* Texte à lire:
—————

[DROIT PUBLIC] Nouveaux CCAG, les points clés à retenir

[DROIT PUBLIC] Nouveaux CCAG, les points clés à retenir
09/09/2021 , 06h36 Droit Public des Affaires

Busch Maxime Lexcase Avocat Droit Public des affaires / Droit de l'urbanisme, de l'aménagement et de l'environnement Marseille

Maxime Busch, Of Counsel en droit public, explique sur le blog du droit des Contrats Publics les points clés à retenir des nouveaux CCAG.
Retrouvez l’intégralité de l’article ci-dessous : 

 

Si les nouveaux CCAG publiés au JORF du 1eravril 2021 ont fait couler beaucoup d’encre, il ne faut pas se méprendre : les rédacteurs n’ont pas fondamentalement bouleversé l’esprit et les règles générales des précédents CCAG de 2009.

Au-delà de quelques précisions et modernisations (BIM, facturation électronique, etc.) et de la création d’un sixième CCAG (maîtrise d’œuvre), il est toutefois possible d’identifier quelques évolutions plus importantes, la plupart communes à tous les CCAG (travaux, fournitures courants et services, prestations intellectuelles, techniques de l’information et de la communication, marchés industriels, maîtrise d’œuvre).

Nous avons choisi ici de traiter des évolutions qui auront probablement le plus d’incidence dans la pratique courante des acheteurs et des entreprises.

Entrée en vigueur, la règle du « avant / après » le 1er octobre 2021

Pour répondre à une demande forte des acheteurs, des règles d’entrée en vigueur différée ont été établies.

Tout d’abord, et c’est logique, les marchés appliquant un CCAG et pour lesquels une consultation a été lancée avant le 1eravril 2021 restent soumis au CCAG de l’époque (la plupart du temps un CCAG de 2009, mais certains marchés plus anciens appliquant un CCAG de 1976 ou de 1978, peuvent encore perdurer).

À compter du 1eravril 2021 (date de lancement de la consultation), ce sont toujours les CCAG de 2009 qui s’appliquent par défaut, sauf mention explicite contraire de la part de l’acheteur.

Et ce n’est qu’à compter du 1eroctobre 2021 (date de lancement de la consultation) que les CCAG 2021 s’appliqueront par défaut, c’est-à-dire qu’un marché ne mentionnant que l’expression « CCAG » sans référence à une année devra être interprété comme se référant au CCAG 2021.

Bien entendu, ces règles ne trouvent à s’appliquer que si le marché en question se réfère explicitement à un des CCAG, puisque ces documents restent d’application totalement facultative.

—————

* Lignes de données:
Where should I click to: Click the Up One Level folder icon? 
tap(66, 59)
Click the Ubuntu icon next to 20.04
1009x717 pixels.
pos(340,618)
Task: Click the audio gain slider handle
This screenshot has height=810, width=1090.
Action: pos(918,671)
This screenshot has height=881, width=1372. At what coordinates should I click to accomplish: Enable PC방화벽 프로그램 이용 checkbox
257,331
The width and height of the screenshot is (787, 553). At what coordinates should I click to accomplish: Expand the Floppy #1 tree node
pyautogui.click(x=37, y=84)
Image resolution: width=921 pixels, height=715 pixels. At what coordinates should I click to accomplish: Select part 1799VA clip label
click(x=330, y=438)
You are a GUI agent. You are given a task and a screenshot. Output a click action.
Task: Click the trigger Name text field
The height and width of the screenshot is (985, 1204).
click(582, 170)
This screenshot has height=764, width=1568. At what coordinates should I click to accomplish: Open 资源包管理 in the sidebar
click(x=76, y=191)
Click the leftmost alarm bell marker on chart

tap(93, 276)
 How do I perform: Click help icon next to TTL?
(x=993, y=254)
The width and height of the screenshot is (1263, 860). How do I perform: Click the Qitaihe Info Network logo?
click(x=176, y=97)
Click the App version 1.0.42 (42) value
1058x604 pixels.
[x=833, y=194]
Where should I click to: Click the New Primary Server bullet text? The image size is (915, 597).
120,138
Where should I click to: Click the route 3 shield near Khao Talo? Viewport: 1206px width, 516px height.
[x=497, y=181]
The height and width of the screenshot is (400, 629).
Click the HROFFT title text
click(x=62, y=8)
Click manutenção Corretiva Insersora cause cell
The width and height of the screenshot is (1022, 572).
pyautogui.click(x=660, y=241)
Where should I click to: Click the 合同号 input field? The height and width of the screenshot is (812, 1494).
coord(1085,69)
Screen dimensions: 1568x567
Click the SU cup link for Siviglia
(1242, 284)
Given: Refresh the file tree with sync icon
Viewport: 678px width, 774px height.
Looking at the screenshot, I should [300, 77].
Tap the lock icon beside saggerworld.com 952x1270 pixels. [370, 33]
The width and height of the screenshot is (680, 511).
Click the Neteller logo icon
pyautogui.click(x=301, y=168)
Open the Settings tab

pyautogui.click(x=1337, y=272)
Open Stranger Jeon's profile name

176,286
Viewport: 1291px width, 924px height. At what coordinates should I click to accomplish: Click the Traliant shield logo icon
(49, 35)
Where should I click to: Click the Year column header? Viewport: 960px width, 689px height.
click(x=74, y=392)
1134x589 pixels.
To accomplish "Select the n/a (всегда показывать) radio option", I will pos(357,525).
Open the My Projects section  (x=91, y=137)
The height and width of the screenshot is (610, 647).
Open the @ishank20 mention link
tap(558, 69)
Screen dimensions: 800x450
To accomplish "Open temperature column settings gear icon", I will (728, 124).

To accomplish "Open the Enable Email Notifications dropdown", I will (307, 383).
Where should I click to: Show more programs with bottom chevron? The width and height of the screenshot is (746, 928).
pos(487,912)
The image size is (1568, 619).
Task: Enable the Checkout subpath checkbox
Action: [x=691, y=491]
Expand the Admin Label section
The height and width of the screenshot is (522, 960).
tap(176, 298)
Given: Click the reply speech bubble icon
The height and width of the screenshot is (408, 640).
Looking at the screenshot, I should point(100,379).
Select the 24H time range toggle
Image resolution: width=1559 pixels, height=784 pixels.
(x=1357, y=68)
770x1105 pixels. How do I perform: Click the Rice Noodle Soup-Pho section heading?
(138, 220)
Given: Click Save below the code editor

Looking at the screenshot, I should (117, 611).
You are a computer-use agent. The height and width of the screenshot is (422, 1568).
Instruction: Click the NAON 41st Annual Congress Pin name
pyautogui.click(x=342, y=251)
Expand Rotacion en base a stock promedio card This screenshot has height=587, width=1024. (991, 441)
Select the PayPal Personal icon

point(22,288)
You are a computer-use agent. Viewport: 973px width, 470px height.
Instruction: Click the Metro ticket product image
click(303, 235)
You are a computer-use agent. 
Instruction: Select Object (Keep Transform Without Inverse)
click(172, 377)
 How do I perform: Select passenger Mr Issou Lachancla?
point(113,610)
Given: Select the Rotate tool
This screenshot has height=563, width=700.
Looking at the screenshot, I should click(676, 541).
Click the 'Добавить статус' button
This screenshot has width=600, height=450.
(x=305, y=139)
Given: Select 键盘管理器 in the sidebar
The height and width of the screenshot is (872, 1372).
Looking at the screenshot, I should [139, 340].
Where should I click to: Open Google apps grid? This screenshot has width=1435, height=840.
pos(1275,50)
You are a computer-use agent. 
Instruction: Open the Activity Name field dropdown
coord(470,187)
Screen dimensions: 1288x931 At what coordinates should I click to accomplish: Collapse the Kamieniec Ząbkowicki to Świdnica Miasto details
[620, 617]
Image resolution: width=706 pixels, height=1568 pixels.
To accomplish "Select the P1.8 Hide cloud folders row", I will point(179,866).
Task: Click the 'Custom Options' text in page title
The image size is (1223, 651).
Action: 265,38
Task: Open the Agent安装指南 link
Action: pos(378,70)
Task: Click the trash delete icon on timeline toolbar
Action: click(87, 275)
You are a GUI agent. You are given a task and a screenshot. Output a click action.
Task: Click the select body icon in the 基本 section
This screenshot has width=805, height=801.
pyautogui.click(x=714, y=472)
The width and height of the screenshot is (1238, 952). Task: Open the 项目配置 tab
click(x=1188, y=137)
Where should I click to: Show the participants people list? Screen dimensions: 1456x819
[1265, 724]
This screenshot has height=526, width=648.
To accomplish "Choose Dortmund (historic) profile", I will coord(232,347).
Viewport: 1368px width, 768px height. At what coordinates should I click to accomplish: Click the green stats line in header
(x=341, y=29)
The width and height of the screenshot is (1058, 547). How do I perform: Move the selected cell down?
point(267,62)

—————

* Travail à effectuer:
A - D'après le texte sur les nouveaux CCAG, à partir de quelle date de lancement de la consultation les CCAG 2021 s'appliquent-ils par défaut ?
B - Reprenez le texte sur les nouveaux CCAG à la suite de sa dernière phrase et poursuivez-en la rédaction.

* Réponses rédigées:
A - Les CCAG 2021 s'appliquent par défaut à compter du 1er octobre 2021.

B -
À noter qu’aucun texte ni aucune jurisprudence n’interdit aux acheteurs de continuer à se référer aux anciens CCAG (ceux de 2009, voire ceux de 1976 et 1978) après le 1eroctobre 2021, mais cela est à déconseiller : les CCAG en vigueur sont à jour des évolutions législatives, réglementaires et technologiques et donc mieux adaptés[1].

Plutôt que de recourir à un ancien CCAG, il est largement préférable pour l’acheteur de déroger dans son CCAP à telle ou telle clause du nouveau CCAG qui ne lui conviendrait pas.

Plafonnement des pénalités de retard à 10 % : trop ou pas assez ?

Les CCAG prévoient désormais que le montant des pénalités de retard ne pourra excéder le seuil des 10 % du montant total (HT) du marché, de la tranche considérée ou du bon de commande.

Ce seuil de 10% a été largement discuté, tantôt encensé, tantôt critiqué.

D’une part, il est vrai que ce plafonnement à 10 % s’avère bien inférieur au seuil retenu actuellement par la jurisprudence pour apprécier un éventuel « montant manifestement excessif » des pénalités (plutôt de l’ordre de 40-50 %. Cf. arrêt de principe : CE 29 décembre 2008, OPHLM de Puteaux, n°296930).

Mais d’autre part, il faut rappeler que ce plafond reste deux fois supérieur à celui prévu par les CCAG applicables aux contrats privés de travaux (seuil de 5 %, cf. norme NF P03-001 et NF P03-002).

Chaque acheteur se fera son opinion, sachant qu’il est bien évidemment possible de déroger à ce seuil, soit en supprimant tout plafonnement (ce qui n’est pas conseillé pour les marchés les plus importants, car cela peut limiter les efforts en matière de de prix de la part des candidats), soit en appliquant un plafonnement un peu plus élevé.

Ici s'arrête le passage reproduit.